A Multiscale, Dynamic Elucidation of Li Solubility in the Alloy and Metallic Plating Process

Li‐containing alloys and metallic deposits offer substantial Li+ storage capacities as alternative anodes to commercial graphite. However, the thermodynamically in sequence, yet kinetically competitive mechanism between Li solubility in the solid solution and intermediate alloy‐induced Li deposition remains debated, particularly across the multiple scales. The elucidation of the mechanism is rather challenging due to the dynamic alloy evolution upon the non‐equilibrium, transient lithiation processes under coupled physical fields. Here, influential factors governing Li solubility in the Li‐Zn alloy are comprehensively investigated as a demonstrative model, spanning from the bulk electrolyte solution to the ion diffusion within the electrode. Through real‐time phase tracking and spatial distribution analysis of intermediate alloy/Li metallic species at varied temperatures, current densities and particle sizes, the driving force of Li solubility and metallic plating along the Li migration pathway are probed in‐depth.
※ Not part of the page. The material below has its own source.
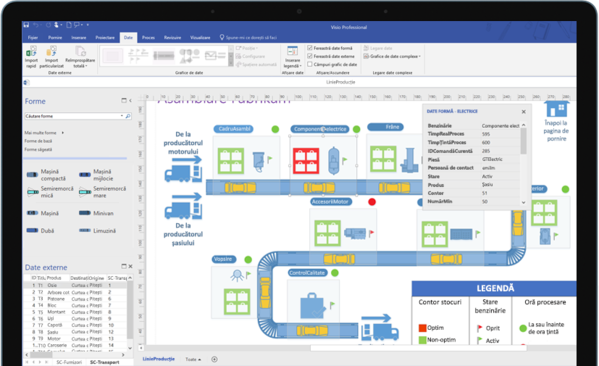The width and height of the screenshot is (599, 366).
Task: Enable the Câmpuri grafic de date checkbox
Action: (310, 64)
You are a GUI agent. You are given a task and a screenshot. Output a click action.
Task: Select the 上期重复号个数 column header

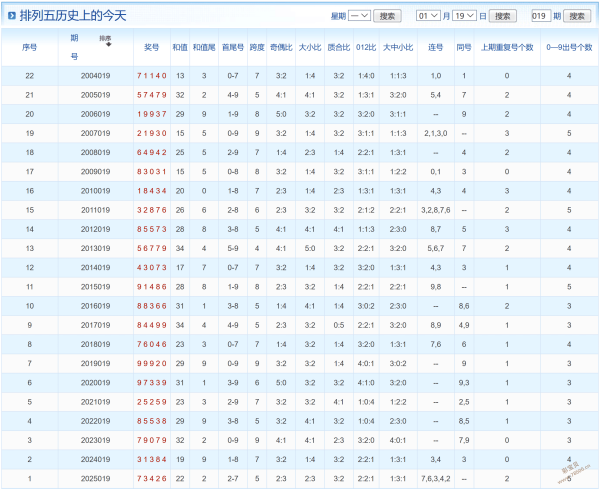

This study investigates the correlation between kinetics (pronounced concentration polarization, miscibility gap in lattice grains) and rate‐limiting interfacial charge transfer thermodynamics in dedicating the Li diffusion into the solid solution. Additionally, the lithiophilic alloy sites with the balanced diffusion barrier and Li adsorption energy are explored to favor the homogeneous metal plating, which provides new insights for the rational innovation of high‐capacity alloy/metallic anodes. The underlying rationales that govern the rate‐determining Li+ mass‐transfer kinetics are comprehensively investigated across multiple scales, from the bulk solution, the faradic reaction at the interface to the solid‐state diffusion. This study provides insights of thermodynamically in sequence, yet kinetics competitive processes, which facilitates innovation of the high‐capacity alloy/metallic anodes.